DMZは「DeMilitarized Zone(非武装地帯)」の略称で、組織の内部ネットワークとインターネットなどの外部ネットワークとの間に設けられる中間的なネットワークまたは経路を指します。この領域は「境界ネットワーク(ペリメータネットワーク)」とも呼ばれます。

DMZは、内部ネットワークを外部ノードやネットワークからのアクセス・攻撃・悪用から守るために導入されるのが一般的です。論理的なサブネットワークとして実装される場合もあれば、内部と外部のネットワークをつなぐ安全な橋渡し役として物理ネットワークとして構築される場合もあります。

DMZの目的と安全性

DMZから内部ネットワークへのアクセスは制限されており、一部の通信はファイアウォールによって検査された後で初めて内部へ転送されます。仮に攻撃者が組織のネットワークへの侵入に成功したとしても、その被害はDMZの範囲にとどまり、その奥にあるコアネットワークには到達できません。

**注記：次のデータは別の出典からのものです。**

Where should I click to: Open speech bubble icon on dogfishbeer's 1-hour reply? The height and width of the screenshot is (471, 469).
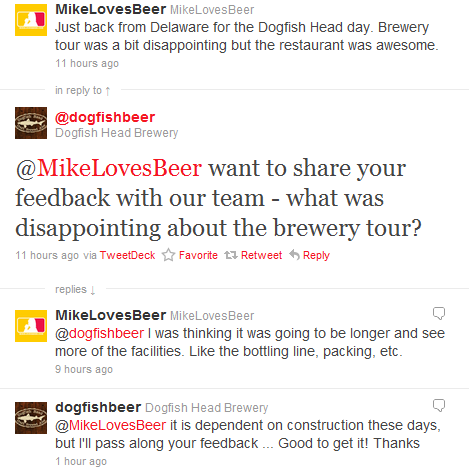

このため、DMZはファイアウォール単体よりも安全な対策とみなされることが多く、プロキシサーバーとして機能させることも可能です。

DMZの基本的な仕組み

典型的なDMZ構成では、LAN上のほとんどのコンピュータは、インターネットなどの公衆ネットワークに接続するファイアウォールの内側で稼働します。一方、Webサーバーやメールサーバーなど外部公開が必要な一部のコンピュータは、ファイアウォールの外側、つまりDMZ内に配置されます。

DMZ内のコンピュータがトラフィックを受け取り、リクエストを仲介することで、ファイアウォールの内側にあるコンピュータに対して追加の防御層を提供します。

従来型のDMZとプロキシの動作

従来型のDMZでは、ファイアウォール内側のコンピュータがDMZ宛てに外向きのリクエストを開始できます。DMZ内のコンピュータはそのリクエストに応答し、プロキシサーバーのようにインターネットや公衆ネットワークへ転送・再発行します。一部のDMZ実装では、プロキシサーバー自体をDMZ内のコンピュータとして利用するケースもあります。

LAN側のファイアウォールは、DMZ内のコンピュータが起点となる内向きリクエストを遮断します。なお、DMZ機能は家庭用ブロードバンドルーターにもよく搭載されていますが、厳密には真のDMZではない場合があります。多くのブロードバンドルーターは追加のファイアウォールルールによってDMZを実装しており、着信リクエストが直接ファイアウォールに届く仕組みになっている点に注意が必要です。

DMZの構築方法

DMZを構築する際、組織はシステムの一部でありながら本体ネットワークに直接接続されていない、別のネットワークセグメント(サブネット)を追加します。多くの場合、ファイアウォールの第3のインターフェースポートを使用してDMZを設置します。

この構成により、ファイアウォールはNAT(Network Address Translation:ネットワークアドレス変換)を利用して、公衆ネットワークと隔離されたデバイスの両方とデータをやり取りできます。ファイアウォールは通常、隔離されたシステム自体を保護せず、そのシステムがより直接的にインターネットへ接続できるようにします。

DMZの限界と注意点

DMZ構成は外部からの攻撃に対する防御に非常に有効ですが、パケットアナライザによる通信の盗聴(スニッフィング)や、メールスプーフィング(送信元のなりすまし)といった内部攻撃に対しては、一般的に効果がありません。

内部脅威への対策としては、IDS/IPS(侵入検知・防止システム)や通信の暗号化、多要素認証などのセキュリティ施策をDMZと組み合わせて導入することが推奨されます。